* Start RECORDS FOR PROCESSING *
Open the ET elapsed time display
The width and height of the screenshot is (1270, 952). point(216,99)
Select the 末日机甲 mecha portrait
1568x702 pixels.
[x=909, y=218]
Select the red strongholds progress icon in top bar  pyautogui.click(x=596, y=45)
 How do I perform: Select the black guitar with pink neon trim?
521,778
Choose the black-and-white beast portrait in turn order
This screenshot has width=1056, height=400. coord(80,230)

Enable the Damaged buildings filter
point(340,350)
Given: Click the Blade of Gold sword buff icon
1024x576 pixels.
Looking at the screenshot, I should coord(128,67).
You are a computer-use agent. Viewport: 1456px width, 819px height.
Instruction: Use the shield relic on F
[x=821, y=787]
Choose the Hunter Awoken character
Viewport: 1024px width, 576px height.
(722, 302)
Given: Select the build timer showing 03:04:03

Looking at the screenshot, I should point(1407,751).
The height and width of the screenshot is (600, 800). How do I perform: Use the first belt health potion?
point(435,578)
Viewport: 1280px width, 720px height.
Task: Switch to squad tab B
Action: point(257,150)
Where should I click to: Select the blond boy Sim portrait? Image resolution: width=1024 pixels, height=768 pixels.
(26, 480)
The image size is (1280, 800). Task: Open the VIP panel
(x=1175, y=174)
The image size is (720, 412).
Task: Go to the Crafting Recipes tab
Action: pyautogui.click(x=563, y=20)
* End RECORDS FOR PROCESSING *
▸ **WRITTEN INSTRUCTION**
Count the lines in the records above that contain the string "Select", treating uppercase and lowercase as different, and reply with only the number.

▸ **EXERCISE ANSWER**
5